Zadania ::
[A] Odpowiedz krótko na podstawie tekstu o filmie „Avatar”:
(i) Czym Tarkowski niezwykle operował w swoich dziełach?
(ii) Co pokazywał „Stalker”?
(iii) Po obejrzeniu jakiej wersji Tarkowskiego ktoś zraził się do tego reżysera?
[B] Wypisz z tekstu o filmie „Avatar” fragment, który zaczyna się od słów „Do tego nasuwa”, a kończy słowami „problemy nie pamiętam.”.

Tekst do czytania ::

--*--

Film ma obrazować. Za to uwielbiam Tarkowskiego - w swoich dziełach niezwykle operował obrazem. Wszystko było przenośnią - jak w tym konkretnym przypadku dotyczącym "Avatara". Właśnie dzieki takiej przenośni film zasugerował mi istnienie takiej więzi. I, jak pisałem, są elementy tegoż właśnie przestawienia tematu, które sugerują, że niektóre aspekty tego połączniea są niedefiniowalne. Więc jak to "jedyniedo aktu seksualnego". Przecież owo "połączenie" było czymś więcej niż tylko kabelkami. Czemu więc miałbym się "połączniea" domyślać, skoro ten film właśnie o połączeniu traktował. "Stalker" pokazywał zatopione symbole życia próżnego. Mogliśmy się domyślać, że próżność jest w Zonie czymś dawno zapomnianym. Ale czy to źle, że owe symbole w filmie zostały pokazane jako zatopione. Mieliśmy utopione bogactwa symbolizujące materializm nieistniejący w Zonie. W "Avatarze" mamy pewne...niech będą kable, które symbolizują połączenie.
Do tego nasuwa się połączenie nerwowe w organiźmie. Jesteśmy cześcią wielkiego organizmu - mówi "Avatar". O tym traktował. I to miał pokazać. I pokazał. I zrobił to dosyć oryginalnie, gdyż takiego przedstawienia problemy nie pamiętam.
Wypisz wymaluj Pocachontas to jest ogólny zarys fabuły. Ale sam temat religijny odnosi się ogólnie do kultury indian. Akurat tutaj nie widzę zarzutu. Odwoływanie się do bibli było bardzo ciepło przyjęte w przypadku przytoczonego już "Stalkera". Czemu mniej znana kultura indian miała by być niepotrzebna? Sugerować się na innym filmie a odnosić się do tradycji pewnych kultur- wierzeń, które nie są pozbawione sensu, to różnica.

ocenił(a) film na 6

Stalkera niestety, albo i stety, nie widziałam - zraziłam się do Tarkowskiego po obejrzeniu jego wersji Solaris, którą łączy z książką jedynie nazwa i imiona bohaterów...

--*--

Fragment danych ::

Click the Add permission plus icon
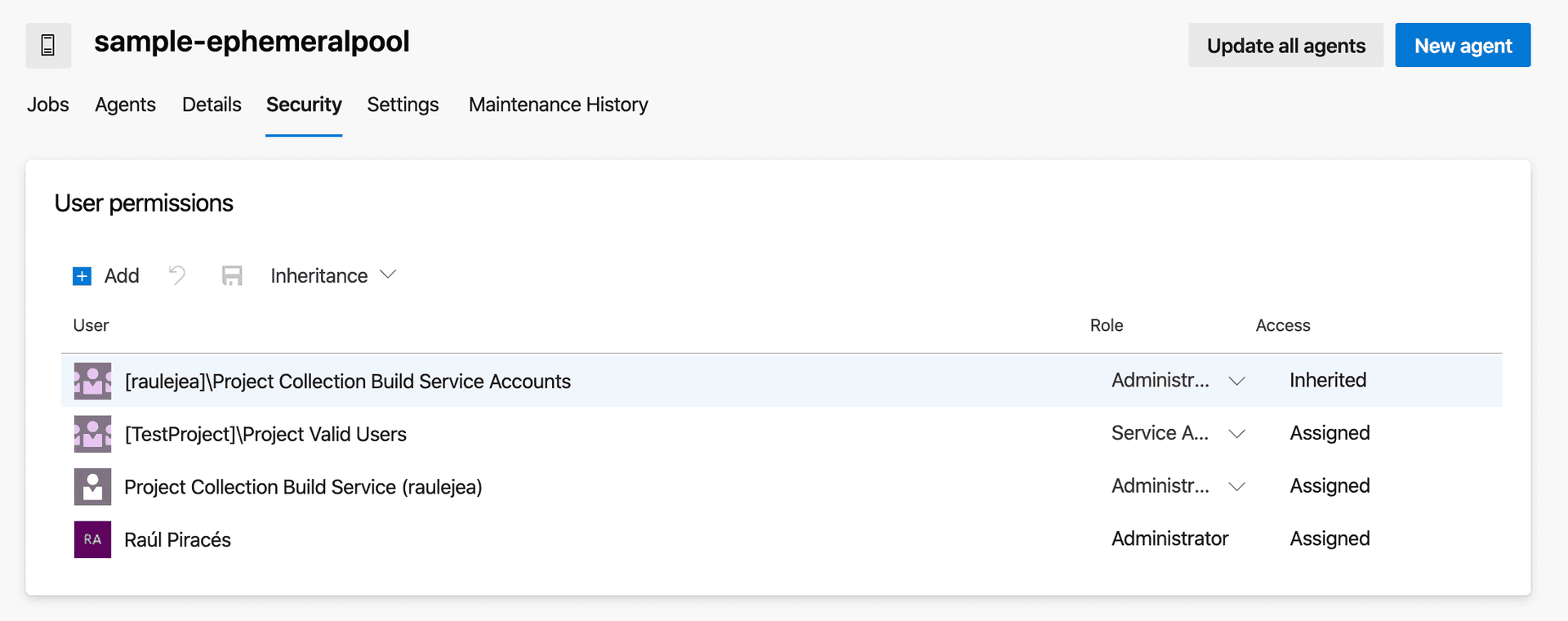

--*--

Pełne odpowiedzi ::
[A]
(i) Obrazem.
(ii) Zatopione symbole życia próżnego.
(iii) Po obejrzeniu jego wersji „Solaris”.

[B]
Do tego nasuwa się połączenie nerwowe w organiźmie. Jesteśmy cześcią wielkiego organizmu - mówi "Avatar". O tym traktował. I to miał pokazać. I pokazał. I zrobił to dosyć oryginalnie, gdyż takiego przedstawienia problemy nie pamiętam.